Lines from the records below that contain the word "Remove" are to be copied out.
----
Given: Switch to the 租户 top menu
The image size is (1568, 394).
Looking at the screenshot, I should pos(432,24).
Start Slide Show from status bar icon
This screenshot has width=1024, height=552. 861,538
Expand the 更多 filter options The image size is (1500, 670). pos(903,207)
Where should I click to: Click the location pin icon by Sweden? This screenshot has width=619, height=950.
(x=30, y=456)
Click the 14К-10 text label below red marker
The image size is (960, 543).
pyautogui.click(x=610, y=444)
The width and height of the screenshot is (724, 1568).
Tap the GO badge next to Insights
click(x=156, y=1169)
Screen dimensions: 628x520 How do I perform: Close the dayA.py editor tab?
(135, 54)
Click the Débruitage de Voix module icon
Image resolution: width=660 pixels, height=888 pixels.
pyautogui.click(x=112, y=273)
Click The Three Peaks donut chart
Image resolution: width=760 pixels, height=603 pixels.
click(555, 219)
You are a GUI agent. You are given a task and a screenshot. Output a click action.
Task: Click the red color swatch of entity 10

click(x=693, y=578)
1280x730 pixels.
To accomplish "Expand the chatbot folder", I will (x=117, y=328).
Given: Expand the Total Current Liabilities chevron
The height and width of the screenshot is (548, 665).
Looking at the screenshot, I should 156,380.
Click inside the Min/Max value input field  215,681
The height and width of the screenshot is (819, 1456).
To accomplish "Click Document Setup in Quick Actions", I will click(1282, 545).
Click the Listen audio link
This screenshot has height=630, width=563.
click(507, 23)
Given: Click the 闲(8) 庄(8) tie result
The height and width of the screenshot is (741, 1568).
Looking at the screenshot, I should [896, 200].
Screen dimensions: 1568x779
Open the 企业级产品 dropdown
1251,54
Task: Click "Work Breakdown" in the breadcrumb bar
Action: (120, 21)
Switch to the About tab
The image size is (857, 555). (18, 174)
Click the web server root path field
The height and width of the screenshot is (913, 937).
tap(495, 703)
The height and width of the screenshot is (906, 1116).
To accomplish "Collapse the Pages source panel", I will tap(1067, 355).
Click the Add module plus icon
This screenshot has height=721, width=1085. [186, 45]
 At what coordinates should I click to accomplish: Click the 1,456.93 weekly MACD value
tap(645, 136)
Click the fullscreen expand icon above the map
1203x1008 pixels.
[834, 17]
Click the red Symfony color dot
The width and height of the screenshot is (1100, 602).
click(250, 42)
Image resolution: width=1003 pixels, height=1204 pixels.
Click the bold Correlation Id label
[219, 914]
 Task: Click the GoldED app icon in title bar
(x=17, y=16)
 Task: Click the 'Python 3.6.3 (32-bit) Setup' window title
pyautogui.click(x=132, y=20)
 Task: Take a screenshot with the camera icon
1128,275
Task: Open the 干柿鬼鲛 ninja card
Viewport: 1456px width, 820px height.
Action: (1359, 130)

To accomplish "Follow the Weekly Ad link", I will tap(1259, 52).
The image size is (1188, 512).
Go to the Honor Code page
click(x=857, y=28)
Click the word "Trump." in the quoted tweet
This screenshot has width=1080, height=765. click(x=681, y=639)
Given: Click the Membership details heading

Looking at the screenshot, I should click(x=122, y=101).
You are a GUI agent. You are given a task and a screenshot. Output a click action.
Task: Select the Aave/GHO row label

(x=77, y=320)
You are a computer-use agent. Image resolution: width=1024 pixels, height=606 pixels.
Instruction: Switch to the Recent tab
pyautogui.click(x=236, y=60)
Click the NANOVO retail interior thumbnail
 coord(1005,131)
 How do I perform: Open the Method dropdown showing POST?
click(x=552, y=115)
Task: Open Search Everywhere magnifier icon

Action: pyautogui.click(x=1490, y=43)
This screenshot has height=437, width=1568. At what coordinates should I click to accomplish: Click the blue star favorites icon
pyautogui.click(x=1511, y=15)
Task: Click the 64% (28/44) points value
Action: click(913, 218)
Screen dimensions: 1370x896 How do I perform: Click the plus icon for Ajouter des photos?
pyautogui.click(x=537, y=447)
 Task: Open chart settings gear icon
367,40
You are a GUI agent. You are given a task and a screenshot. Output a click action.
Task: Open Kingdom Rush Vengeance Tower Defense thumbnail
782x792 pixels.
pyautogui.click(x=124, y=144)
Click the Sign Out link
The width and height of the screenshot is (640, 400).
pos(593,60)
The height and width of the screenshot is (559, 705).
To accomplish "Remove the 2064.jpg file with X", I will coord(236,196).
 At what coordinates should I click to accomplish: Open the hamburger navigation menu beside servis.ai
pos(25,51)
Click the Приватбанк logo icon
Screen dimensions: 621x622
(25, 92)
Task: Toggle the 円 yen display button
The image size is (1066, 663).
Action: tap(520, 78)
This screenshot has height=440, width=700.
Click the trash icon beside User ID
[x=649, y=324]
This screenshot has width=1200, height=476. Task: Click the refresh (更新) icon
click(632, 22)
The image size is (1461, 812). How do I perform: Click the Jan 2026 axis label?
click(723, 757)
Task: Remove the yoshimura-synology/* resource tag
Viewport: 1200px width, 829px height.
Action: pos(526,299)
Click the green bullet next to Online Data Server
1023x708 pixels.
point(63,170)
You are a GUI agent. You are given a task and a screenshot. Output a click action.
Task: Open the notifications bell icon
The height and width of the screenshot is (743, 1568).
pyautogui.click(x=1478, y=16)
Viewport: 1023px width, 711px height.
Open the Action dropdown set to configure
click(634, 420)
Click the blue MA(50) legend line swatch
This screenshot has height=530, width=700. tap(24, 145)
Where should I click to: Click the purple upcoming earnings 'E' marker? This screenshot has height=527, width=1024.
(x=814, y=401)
----
■ RESULT
To accomplish "Remove the 2064.jpg file with X", I will coord(236,196).
Task: Remove the yoshimura-synology/* resource tag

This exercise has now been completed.